Source excerpt -
# # # #

How Linux Kernel Manages Application Memory

Amer Ather
9 min readDec 29, 2022

--

Linux uses Virtual Memory subsystem to act as a logical layer between application memory requests and physical memory (RAM). This type of abstraction hides the complexity of platform specific physical memory implementation from the application.

When application accesses virtual addresses exported by Linux Virtual Memory subsystem, hardware MMU raises an event to tell the kernel that an access has occurred to an area of memory that does not have physical memory mapped to it. This event results in an exception, called Page Fault, that is serviced by Linux kernel by mapping a faulted virtual address to a physical memory page.

Virtual address to Physical Memory mapping

Virtual addresses are transparently mapped to physical memory by collaboration of hardware ( MMU, Memory Management Unit) and software ( Page Tables). Virtual to physical mapping information is also cached in hardware, called TLB (Translation Lookaside Buffer), for later reference to allow quick lookup into physical memory locations.

A page is simply a group of contiguous linear addresses in physical memory. Page size is 4 KB on x86 platform

VM abstraction offers several benefits:

  • Programmers do not need to know physical memory architecture of the platform. VM hides it and allows writing architecture independent code.
  • Process always see linear contiguous range of bytes in its address space, regardless of how fragmented the physical memory.

# # # #

Provided records -
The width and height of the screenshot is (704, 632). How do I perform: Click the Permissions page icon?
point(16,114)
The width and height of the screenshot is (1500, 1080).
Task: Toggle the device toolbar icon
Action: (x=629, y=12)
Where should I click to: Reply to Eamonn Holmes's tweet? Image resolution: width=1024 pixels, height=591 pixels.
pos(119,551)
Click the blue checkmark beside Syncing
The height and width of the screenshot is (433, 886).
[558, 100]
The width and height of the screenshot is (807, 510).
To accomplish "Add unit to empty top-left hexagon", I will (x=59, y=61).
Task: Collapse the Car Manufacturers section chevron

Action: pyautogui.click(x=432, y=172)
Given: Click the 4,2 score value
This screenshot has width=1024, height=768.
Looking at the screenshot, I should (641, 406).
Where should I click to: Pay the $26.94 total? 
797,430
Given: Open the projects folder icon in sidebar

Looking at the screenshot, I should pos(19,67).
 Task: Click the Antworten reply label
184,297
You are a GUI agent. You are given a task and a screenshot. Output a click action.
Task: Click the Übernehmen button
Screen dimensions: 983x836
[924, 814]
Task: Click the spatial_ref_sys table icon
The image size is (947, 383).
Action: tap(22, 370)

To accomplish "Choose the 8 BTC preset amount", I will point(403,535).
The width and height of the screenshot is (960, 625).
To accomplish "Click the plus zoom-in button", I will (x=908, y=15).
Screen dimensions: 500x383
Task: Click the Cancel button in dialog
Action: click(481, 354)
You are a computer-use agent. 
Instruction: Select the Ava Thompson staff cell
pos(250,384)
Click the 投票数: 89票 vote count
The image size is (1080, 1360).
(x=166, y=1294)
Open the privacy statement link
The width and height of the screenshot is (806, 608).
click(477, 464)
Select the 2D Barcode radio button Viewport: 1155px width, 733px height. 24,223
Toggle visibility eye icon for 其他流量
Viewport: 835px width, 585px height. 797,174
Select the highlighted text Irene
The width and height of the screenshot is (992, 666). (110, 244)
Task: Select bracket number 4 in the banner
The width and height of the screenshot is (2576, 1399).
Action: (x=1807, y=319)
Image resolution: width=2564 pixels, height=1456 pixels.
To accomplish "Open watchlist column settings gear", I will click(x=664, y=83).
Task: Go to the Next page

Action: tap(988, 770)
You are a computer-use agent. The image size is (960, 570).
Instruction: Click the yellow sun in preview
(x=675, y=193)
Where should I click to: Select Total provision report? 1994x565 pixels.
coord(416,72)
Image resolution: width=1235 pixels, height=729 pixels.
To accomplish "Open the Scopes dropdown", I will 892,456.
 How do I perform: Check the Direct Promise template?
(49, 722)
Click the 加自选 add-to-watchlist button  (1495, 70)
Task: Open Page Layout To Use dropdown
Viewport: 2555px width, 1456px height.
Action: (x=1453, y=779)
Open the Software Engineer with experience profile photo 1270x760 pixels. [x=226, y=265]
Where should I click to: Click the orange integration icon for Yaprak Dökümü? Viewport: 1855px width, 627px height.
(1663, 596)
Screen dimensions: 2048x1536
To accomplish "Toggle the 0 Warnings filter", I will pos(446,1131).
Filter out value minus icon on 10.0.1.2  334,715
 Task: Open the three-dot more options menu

# # # #

Exercise aim - Reproduce word for word the part of the Linux memory article between "Virtual addresses are" and "architecture independent code.", inclusive.

Exercise output -
Virtual addresses are transparently mapped to physical memory by collaboration of hardware ( MMU, Memory Management Unit) and software ( Page Tables). Virtual to physical mapping information is also cached in hardware, called TLB (Translation Lookaside Buffer), for later reference to allow quick lookup into physical memory locations.

A page is simply a group of contiguous linear addresses in physical memory. Page size is 4 KB on x86 platform

VM abstraction offers several benefits:

  • Programmers do not need to know physical memory architecture of the platform. VM hides it and allows writing architecture independent code.